Mayday, Mayday! Tolong Lihat Kami, Si Buruh Tani
            Jika esok hari para buruh di Jakarta menenteng spanduk minta jaminan kesehatan, maka kami hanya bisa menulis keinginan kami di atas air sawah yang keruh. Kami ingin sebuah jaminan akan nasib sawah yang kami sayangi. Kami memang tidak pernah memilikinya tapi pecayalah kami begitu mencintainya. Tak terhitung lagi berapa lama waktu yang kami habiskan bersamanya. Sawah bagi kami tak hanya sumber kehidupan tapi sudah seperti kekasih yang selalu ingin kami kunjungi. Kekasih yang selalu kami kunjungi dengan membungkuk.
            Kami sedih, melihat sawah-sawah kini banyak yang beralih fungsi menjadi bangunan tak bernyawa. Kami takut kami tak lagi bisa membungkuk. Kami takut kini kami harus mendongak seraya berdoa, ya Tuhan kami apakah Engkau hendak menutup pintu rizki kami? Sungguh, kami yakin bukanlah demikian. Kami yakin Engkau hanya akan membukakan kami pintu rizki yang lain bagi kami. Meski kami tidak tahu apa itu, tapi kami yakin. Pada akhirnya, kami hanyalah buruh tani.

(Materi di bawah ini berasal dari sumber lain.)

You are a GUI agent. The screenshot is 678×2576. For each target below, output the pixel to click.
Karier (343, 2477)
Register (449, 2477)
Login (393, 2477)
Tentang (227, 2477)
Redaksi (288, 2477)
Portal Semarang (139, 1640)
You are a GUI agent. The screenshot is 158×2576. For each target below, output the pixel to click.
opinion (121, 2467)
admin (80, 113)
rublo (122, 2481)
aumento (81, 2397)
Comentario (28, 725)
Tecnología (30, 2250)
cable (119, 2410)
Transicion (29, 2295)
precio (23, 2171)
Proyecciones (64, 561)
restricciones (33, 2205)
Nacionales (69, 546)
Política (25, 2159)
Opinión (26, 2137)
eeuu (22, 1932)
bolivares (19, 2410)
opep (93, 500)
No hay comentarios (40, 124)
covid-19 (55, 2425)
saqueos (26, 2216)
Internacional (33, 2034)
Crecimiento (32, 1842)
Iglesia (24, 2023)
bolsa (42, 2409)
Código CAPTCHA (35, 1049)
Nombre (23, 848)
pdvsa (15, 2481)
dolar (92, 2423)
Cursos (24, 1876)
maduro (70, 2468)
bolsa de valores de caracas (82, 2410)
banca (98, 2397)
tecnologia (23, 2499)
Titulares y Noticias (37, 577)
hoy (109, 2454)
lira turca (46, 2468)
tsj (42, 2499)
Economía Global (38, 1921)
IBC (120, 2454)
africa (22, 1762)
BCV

Mayday, Mayday! Tolong Lihat Kami, Si Buruh Tani
            Percayalah! Kami masih rela bangun di pagi hari dan bersaing dengan suara kokok ayam. Kami masih rela mengayuh sepeda puluhan kilometer menuju tempat kerja kami. Meski tak jarang dari kami yang sudah menggunakan sepeda motor tapi tak sedikitpun dari kami yang iri. Kami masih rela membungkuk dari pagi hingga siang sambil berjalan mundur kala musim tanam tiba. Kami masih rela melakukan hal yang sama, membungkuk lagi kala sudah saatnya padi yang kami tanam disulam. Kami masih rela membungkuk sekali lagi untuk mencabut rumput-rumput liar di sekitar padi yang kami tanam. Kami masih rela membungkuk untuk kesekian kalinya kala memotong padi yang sudah siap panem. Dan kami pun masih rela membungkuk untuk musim tanam berikutnya, lagi-lagi demi sesuap nasi.
buruh tani
Mengangkut Hasil Panen
             Pada akhirnya, kami hanyalah buruh tani. Bagi kami Mayday bukan berarti hari buruh. Mayday kami sama dengan mayday yang diteriakkan seorang pilot kala pesawat yang dikemudikannya hendak jatuh. Bagi kami Mayday berarti sebuah permintaan tolong. Ya, tolong lihat kami, si buruh tani.